What is Clinical Inquiry?
Clinical inquiry is something that those in healthcare engage in whenever a problem or issue is identified and steps are taken to address it.
The process of clinical inquiry involves identifying a problem, asking a question, and then searching for and evaluating evidence-based information in the field of healthcare to make informed decisions about patient care. This process entails asking relevant questions, finding and critically appraising relevant literature, and applying the findings to clinical practice.
Depending on the evidence found or not found, a determination is made as to whether the clinical inquiry will become a research, evidence-based practice, or performance improvement project/initiative.

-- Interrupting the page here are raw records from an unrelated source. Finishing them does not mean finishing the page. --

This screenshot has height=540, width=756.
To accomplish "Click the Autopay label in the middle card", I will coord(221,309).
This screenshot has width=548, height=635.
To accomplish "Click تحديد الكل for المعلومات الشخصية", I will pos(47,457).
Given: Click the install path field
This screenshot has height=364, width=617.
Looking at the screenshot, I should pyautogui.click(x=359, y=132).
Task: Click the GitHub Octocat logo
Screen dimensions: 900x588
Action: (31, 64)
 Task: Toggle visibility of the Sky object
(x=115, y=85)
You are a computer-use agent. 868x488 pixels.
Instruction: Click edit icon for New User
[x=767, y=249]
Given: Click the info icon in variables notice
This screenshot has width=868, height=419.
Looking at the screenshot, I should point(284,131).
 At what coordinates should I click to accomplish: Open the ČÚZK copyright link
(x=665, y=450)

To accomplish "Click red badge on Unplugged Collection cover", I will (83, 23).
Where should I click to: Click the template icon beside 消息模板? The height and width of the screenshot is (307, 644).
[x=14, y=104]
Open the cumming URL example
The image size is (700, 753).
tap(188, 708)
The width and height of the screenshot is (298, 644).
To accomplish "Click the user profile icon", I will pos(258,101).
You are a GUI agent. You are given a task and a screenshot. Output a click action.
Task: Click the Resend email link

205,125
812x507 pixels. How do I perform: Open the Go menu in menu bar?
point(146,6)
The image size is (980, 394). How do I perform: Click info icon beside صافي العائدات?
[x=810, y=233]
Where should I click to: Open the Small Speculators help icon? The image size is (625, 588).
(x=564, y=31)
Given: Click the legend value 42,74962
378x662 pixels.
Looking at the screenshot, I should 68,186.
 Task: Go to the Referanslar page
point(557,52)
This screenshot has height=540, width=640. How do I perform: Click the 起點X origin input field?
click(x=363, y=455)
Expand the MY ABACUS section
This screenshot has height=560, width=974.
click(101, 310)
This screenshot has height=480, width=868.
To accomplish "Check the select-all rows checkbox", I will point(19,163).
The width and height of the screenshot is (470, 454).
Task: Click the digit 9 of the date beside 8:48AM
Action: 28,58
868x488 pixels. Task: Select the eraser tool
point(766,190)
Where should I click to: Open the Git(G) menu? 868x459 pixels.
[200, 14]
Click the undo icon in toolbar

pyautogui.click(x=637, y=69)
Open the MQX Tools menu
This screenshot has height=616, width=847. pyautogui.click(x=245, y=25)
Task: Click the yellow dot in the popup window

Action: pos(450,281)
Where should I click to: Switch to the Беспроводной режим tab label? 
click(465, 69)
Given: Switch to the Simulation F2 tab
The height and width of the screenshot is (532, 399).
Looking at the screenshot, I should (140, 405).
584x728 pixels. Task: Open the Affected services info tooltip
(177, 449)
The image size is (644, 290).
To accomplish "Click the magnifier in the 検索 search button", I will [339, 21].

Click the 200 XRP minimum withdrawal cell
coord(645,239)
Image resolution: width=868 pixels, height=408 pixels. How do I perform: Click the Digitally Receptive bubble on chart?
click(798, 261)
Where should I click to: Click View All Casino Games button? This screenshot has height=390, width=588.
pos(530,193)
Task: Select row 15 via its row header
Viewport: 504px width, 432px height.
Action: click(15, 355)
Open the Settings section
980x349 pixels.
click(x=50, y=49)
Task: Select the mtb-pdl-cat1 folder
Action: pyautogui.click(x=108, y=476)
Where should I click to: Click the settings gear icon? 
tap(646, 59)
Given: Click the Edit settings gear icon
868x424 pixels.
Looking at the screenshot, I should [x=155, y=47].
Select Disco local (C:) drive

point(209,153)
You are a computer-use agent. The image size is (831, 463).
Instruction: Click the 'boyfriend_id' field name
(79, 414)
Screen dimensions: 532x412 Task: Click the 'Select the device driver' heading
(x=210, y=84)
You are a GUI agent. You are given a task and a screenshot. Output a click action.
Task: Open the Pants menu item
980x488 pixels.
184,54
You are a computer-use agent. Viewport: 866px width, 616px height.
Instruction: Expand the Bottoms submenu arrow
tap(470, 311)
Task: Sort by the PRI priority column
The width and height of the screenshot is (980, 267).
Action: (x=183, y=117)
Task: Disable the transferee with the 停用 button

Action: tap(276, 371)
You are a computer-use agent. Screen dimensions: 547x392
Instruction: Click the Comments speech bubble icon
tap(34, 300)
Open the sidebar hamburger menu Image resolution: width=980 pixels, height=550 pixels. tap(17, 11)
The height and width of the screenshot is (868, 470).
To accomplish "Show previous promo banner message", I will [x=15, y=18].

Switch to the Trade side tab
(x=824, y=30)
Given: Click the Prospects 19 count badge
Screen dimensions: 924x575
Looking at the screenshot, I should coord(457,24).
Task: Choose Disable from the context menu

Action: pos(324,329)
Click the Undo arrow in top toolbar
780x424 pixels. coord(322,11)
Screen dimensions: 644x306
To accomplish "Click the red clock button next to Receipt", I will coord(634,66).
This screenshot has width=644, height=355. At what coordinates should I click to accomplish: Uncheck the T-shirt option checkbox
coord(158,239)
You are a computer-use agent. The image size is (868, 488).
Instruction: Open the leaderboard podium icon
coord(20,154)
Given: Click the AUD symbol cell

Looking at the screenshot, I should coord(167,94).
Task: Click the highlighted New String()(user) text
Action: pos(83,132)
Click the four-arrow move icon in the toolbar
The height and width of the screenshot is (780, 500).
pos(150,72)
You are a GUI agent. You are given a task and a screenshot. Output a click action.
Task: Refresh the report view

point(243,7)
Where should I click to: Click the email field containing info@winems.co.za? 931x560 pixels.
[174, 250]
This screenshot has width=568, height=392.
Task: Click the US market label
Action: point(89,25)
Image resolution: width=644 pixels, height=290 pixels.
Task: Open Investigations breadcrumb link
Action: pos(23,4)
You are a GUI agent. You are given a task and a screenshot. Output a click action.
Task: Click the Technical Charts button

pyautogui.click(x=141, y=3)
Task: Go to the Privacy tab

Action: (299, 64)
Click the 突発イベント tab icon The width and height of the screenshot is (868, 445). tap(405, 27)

Clinical inquiry is an iterative process. As new evidence emerges and clinical experiences accumulate, healthcare professionals continuously update their knowledge and refine their practice to make the best evidence-based decisions.
The purpose of the Clinical Inquiry Process Diagram is to provide a visual representation of the process. It also highlights the similarities and differences among research, performance improvement, and evidence-based practice, which are the three paths of inquiry a clinical question can take based on evidence.
It is important to note that the clinical inquiry process is not a linear, sequential progression. Instead, individuals may find themselves working on different parts of the process simultaneously or revisiting previous steps as they move forward. This can be influenced by various factors, such as evolving evidence, organizational changes, and team dynamics, to name a few.